ACTION ITEM
Copy word for word the lines below, starting with the line that contains "What do you" and going on through the last line. Leave the pictures out of your copy.

═══ RECORDS FOR PROCESSING

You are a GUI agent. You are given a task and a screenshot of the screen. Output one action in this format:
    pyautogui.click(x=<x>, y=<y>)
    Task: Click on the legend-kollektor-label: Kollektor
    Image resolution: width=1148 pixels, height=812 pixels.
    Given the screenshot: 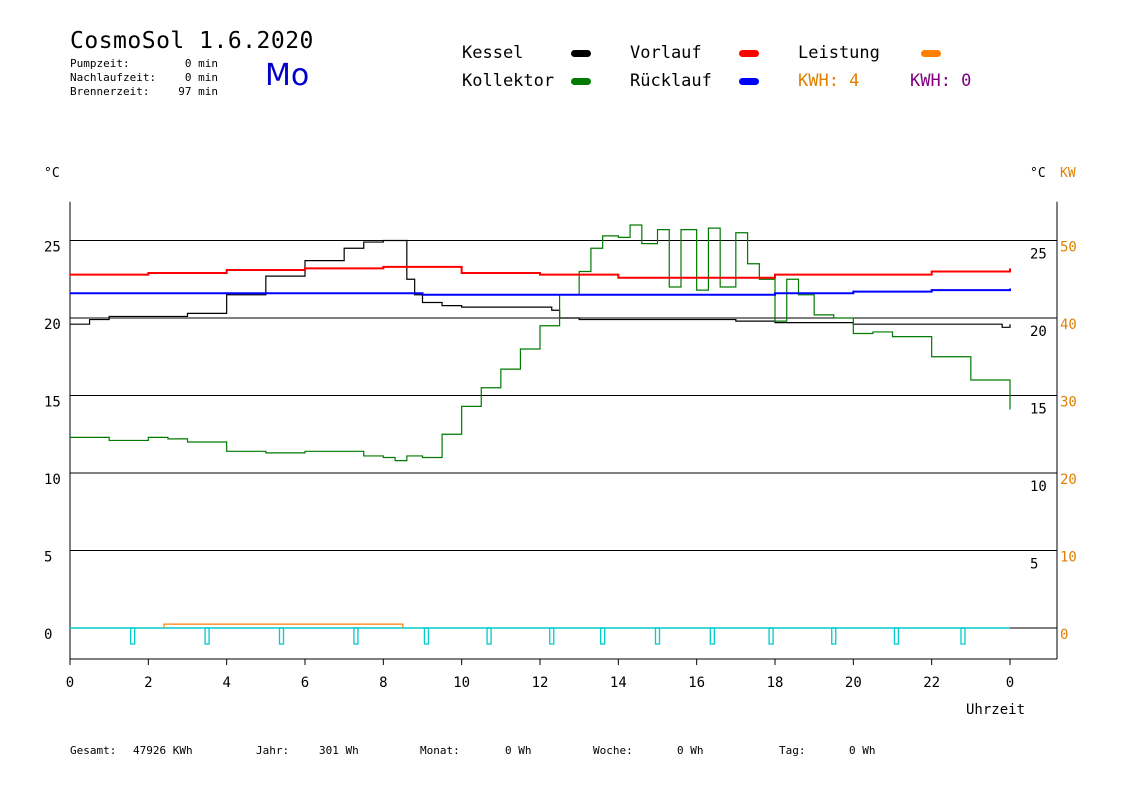 What is the action you would take?
    pyautogui.click(x=508, y=81)
    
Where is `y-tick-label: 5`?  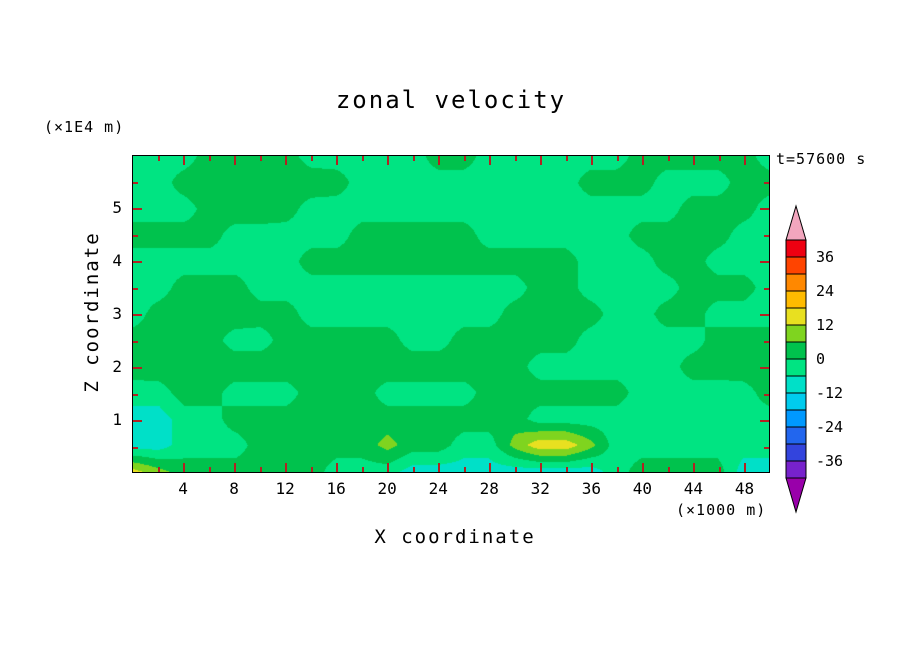
y-tick-label: 5 is located at coordinates (117, 208).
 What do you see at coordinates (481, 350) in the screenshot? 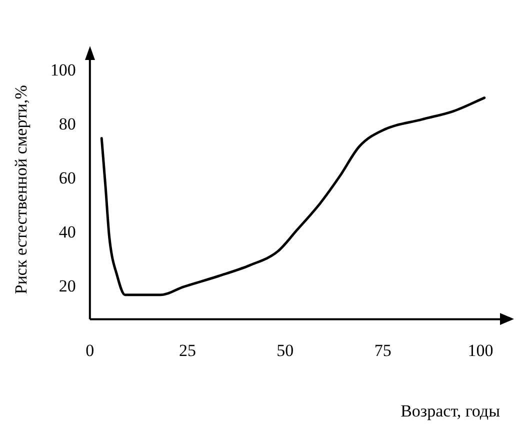
I see `x-tick-label: 100` at bounding box center [481, 350].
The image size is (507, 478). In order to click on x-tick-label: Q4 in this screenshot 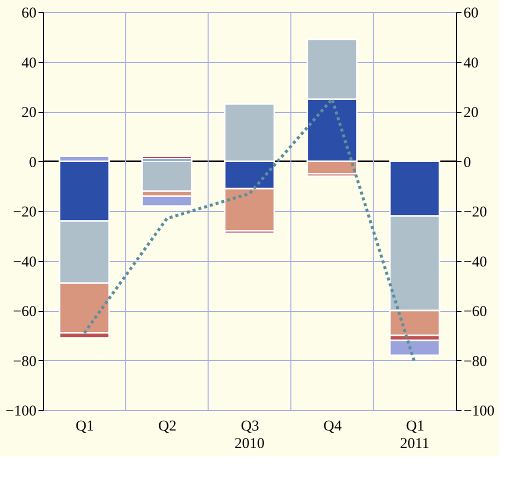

══════

RESULT FOR THIS EXERCISE
 What do you see at coordinates (481, 350) in the screenshot? 
I see `x-tick-label: 100` at bounding box center [481, 350].
The image size is (507, 478). In order to click on x-tick-label: Q4 in this screenshot 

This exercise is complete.